The Association for Applied and Therapeutic Humor is a non-profit organization started by a group of psychologists who promote the use of humor to support improved health and well-being. They have an extensive research library that shares academic research related to the benefits of humor and laughter.

Counselor and stand-up comedian Richard Granirer, of Stand Up for Mental Health, uses stand-up comedy to educate the public about mental health and to reduce the stigma around it. He also teaches those with mental health issues or disorders to utilize their struggles to create comedy, which gives them a sense of control and self-worth.

How has humor changed over time?

Humor as a source of laughter has been around as long as humans have been able to communicate.  According to laughter expert Robert R. Provine, “The necessary stimulus for laughter is not a joke, but another person.” Laughter seems to have evolved as an essential part of social interaction, even if it does not happen face-to-face. The current thought is that humor is based upon the recognition to observe or create incongruities in a social setting, and as humans’ cognitive abilities and language has developed, so has humor. Play-fighting may be one of the earliest forms of humor due to the mix of playfulness with fighting behavior.

In 2008, a group of British historians hunted down the oldest recorded joke – a fart joke in Sumeria in 1900 B.C. It was inscribed on a tablet and translates to: “Something which has never occurred since time immemorial. . .” “A young woman did not fart in her husband’s lap.” Although the words used may change, jokes at their core tend to make light of similar ideas – like fart jokes or toilet-related humor.

The Top 10 oldest jokes from history, discovered by researchers led by humor expert Paul McDonald, reinforce the idea that at their heart, jokes have not changed too much over time. Humor has always dealt with “taboos,” witty retorts, and ironies, often making light of difficulties or delivered at someone’s expense. The format of jokes may change, and the details may shift to reflect the times, but the basic elements remain the same.

Throughout history, humor has developed to reflect the times as people used laughter to connect. What people find funny varies based upon both individual and shared experiences. Humor generally reflects current events and stages of life and can be a way to relate to others. Shared humor relies on shared context and understanding of content. So, people may not be able to appreciate jokes that have a more specific connection to a particular group. Some types of humor may be more global and relate to the basic human experience. In contrast, others have a narrower audience that can appreciate them.

Jokes and humorous content have also been shared in a variety of different ways, depending on the technology available. Humor can be shared in any way that people communicate. Jokes have been shared through every medium imaginable – carved on tablets, written in newspapers, sent in letters, graffitied on walls, or told by entertainers like court jesters and stand-up comedians. The rise of technology has also led to alternative ways of sharing humor. In the 1950s, Charley Douglass, a sound engineer for CBS, created laugh tracks to make a shared experience of laughter for people watching at home. Today, humor can be shared far and wide through the internet and social media in the form of memes or videos.

Humor and laughter are universal and vital parts of a happy and healthy life. Keep your spirits up by finding ways to keep laughing. Though each person’s sense of humor may be a little different, you just have to seek out what you find funny or enjoyable. Especially when you are feeling down, it is even more important to try to find something to laugh at to lighten your load. Socialize with people who make you laugh. Sign up for a daily joke or comic strip. Follow your favorite comedian. Keep a running list of books, songs, TV shows, or movies that make you laugh. Or, start a ‘funny file’ for emergencies with cards and pictures that bring a smile to your face. Even if you don’t feel like laughing, try forcing a few chuckles – the more ridiculous, the better. You’ll likely find yourself genuinely laughing before you know it!

**Dataset excerpt**
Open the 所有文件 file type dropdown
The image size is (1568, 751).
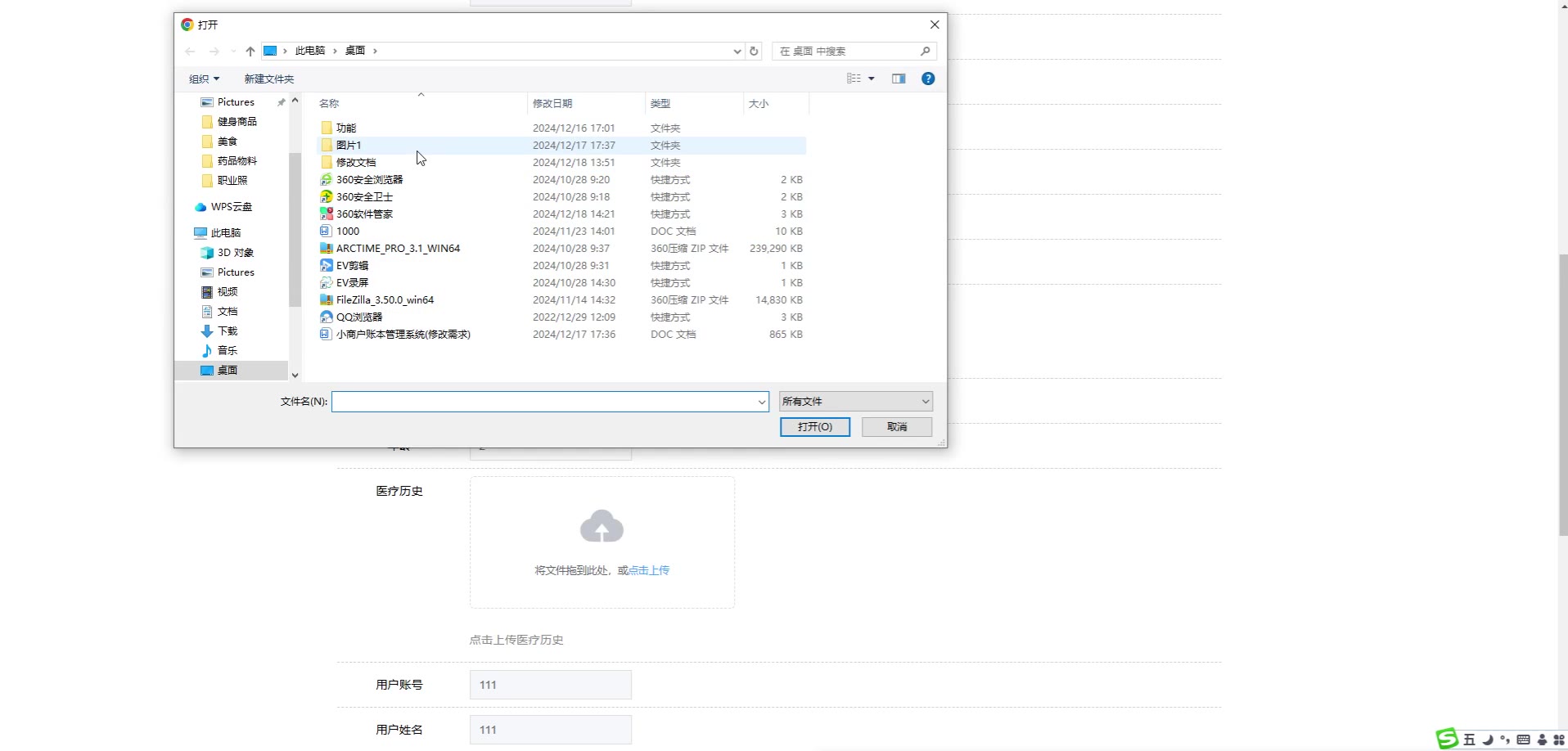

**Description of the task**
Answer these questions using the text on humor.
1. Who started the Association for Applied and Therapeutic Humor?
2. Where and in what year was the oldest recorded joke made?
3. Who created laugh tracks, and in which decade?

**Solution to this problem**
1. A group of psychologists started it.
2. It was made in Sumeria in 1900 B.C.
3. Charley Douglass, a sound engineer for CBS, created them in the 1950s.